Можно сказать, что авторы «Заметок» пытаются компенсировать реальное положение дел в городе, представляя упадок как нечто временное – как некую фазу, на смену которой скоро явится период реконструкции, поскольку такое уже не раз случалось в истории Константинополя, на что открыто намекается в первых главах. Ситуация и правда была не настолько тяжелой: даже если город и переживал упадок в качестве урбанистической единицы, «он по-прежнему процветал как сеть полуурбанистических ядер» [Ibid.]. Кроме того, во второй половине VIII века началось возрождение культуры, частично вызванное тем, что Константин V постарался восстановить греческое население Константинополя. После засухи император также привлек множество рабочих для ремонта городского акведука, который не использовался на протяжении последних 140 лет, и тем самым дал живой пример реконструкции [Ibid.]. Если «Заметки» писались на протяжении нескольких десятилетий VIII века и даже в начале IX века, как убедительно доказывают некоторые исследователи, то этот текст мог приободрять читателя и служить напоминанием об изменчивости фортуны: за многочисленными периодами упадка неизменно следовало обновление.

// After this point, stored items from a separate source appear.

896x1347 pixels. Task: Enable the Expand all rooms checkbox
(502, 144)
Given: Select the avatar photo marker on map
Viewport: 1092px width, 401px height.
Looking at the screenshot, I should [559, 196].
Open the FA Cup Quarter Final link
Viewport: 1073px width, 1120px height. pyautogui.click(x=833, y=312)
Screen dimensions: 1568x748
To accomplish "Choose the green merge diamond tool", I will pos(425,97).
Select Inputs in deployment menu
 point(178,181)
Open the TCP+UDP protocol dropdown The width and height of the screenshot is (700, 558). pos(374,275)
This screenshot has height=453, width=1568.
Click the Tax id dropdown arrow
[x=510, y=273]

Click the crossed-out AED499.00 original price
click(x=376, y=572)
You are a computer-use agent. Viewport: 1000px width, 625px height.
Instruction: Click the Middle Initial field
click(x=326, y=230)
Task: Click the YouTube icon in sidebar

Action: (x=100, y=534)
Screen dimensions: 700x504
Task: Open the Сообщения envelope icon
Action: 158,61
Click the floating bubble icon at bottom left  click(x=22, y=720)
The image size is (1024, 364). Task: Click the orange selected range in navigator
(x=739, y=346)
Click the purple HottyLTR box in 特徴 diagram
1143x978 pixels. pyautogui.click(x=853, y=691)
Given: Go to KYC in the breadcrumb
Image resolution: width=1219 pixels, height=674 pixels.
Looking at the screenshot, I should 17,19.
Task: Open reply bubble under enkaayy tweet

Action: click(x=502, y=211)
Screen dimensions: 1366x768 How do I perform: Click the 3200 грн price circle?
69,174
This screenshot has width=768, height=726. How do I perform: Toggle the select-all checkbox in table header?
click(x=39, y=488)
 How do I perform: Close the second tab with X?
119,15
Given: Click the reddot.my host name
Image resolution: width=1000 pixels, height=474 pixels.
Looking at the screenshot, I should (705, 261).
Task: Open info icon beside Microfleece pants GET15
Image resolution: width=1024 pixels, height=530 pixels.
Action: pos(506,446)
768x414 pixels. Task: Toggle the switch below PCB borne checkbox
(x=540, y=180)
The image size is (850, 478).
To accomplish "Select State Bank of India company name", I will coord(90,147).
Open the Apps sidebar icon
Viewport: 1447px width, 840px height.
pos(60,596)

Если взглянуть на «Заметки» сквозь призму иконоборчества, длившегося с VIII века вплоть до 843 года, их можно счесть последовательным комментарием к проблеме создания, разрушения и последующего восстановления произведений искусства – цикла, разыгрывавшегося еще в Поздней Античности до основания Константинополя. Иными словами, отслеживая (или пытаясь отслеживать) историю столицы, авторы «Заметок» невольно вынуждены обратиться к дискуссиям, которые неофициально начались еще в IV веке, если не раньше, и достигли своей кульминации в VIII веке в форме иконоклазма[65]. В VIII и IX веках эти дискуссии вращались вокруг вопросов строительства, разрушения и перемещения объектов – если не статуй и зданий, то хотя бы икон. Иконоборческий собор, состоявшийся в 754 году в Иерии, выпустил, помимо прочего, постановление, согласно которому церковную утварь, такую как литургические сосуды, покровы и одеяния, не следовало уничтожать, даже если на ней имелись изображения святых. Цитируя Яся Эльснера, Иерийский собор требовал не «абсолютного уничтожения», а «прекращения создания новых объектов» [Elsner 2012: 380], причем не запрещал возможной реставрации или репродукции, если на то согласятся церковные иерархи и император. Седьмой Вселенский собор, созванный в 787 году в Никее, чтобы положить конец иконоборчеству и ограничениям, связанным с созданием икон: создатели икон отныне пользовались поддержкой, а те, кто мешал изготовлению святых образов, предавались анафеме[66]. В решениях этих соборов, как мы видим, отразились более масштабные процессы, влиявшие на столицу в ритме, описанном авторами «Заметок»: разрушение или обветшание, возможность для появления чего-то нового и, наконец, восстановление. Я не пытаюсь утверждать, что авторы и/или редакторы «Заметок» намеренно меняли текст в соответствии с требованиями соборов. Скорее я предполагаю, что иконоборческие тенденции, отразившиеся в церковных постановлениях, перекликаются с циклом создания, разрушения и обновления материальной культуры, описанным в «Заметках». В тексте подразумевается, что подобные практики (строительство, разрушение и т. д.) являются частью исторического континуума, а не чем-то уникальным, свойственным лишь тому периоду, когда была написана эта книга, даже если теоретические обоснования, связанные с такими практиками, меняются от эпохи к эпохе [Ibid.].
65
По этому вопросу существует большое количество литературы. См. удобный перечень работ, посвященных борьбе с изображениями в Византии, у [Brubaker, Haldon 2011]. Обратите внимание, что я использую термины «иконоборчество» и «борьба с изображениями» как синонимы, поскольку, с моей точки зрения, современники не делали разницы между первым и вторым. Даже если свидетельств реальной иконоборческой деятельности меньше, чем считалось ранее, концептуальное измерение «иконоборчества», на мой взгляд, было важным элементом этого феномена.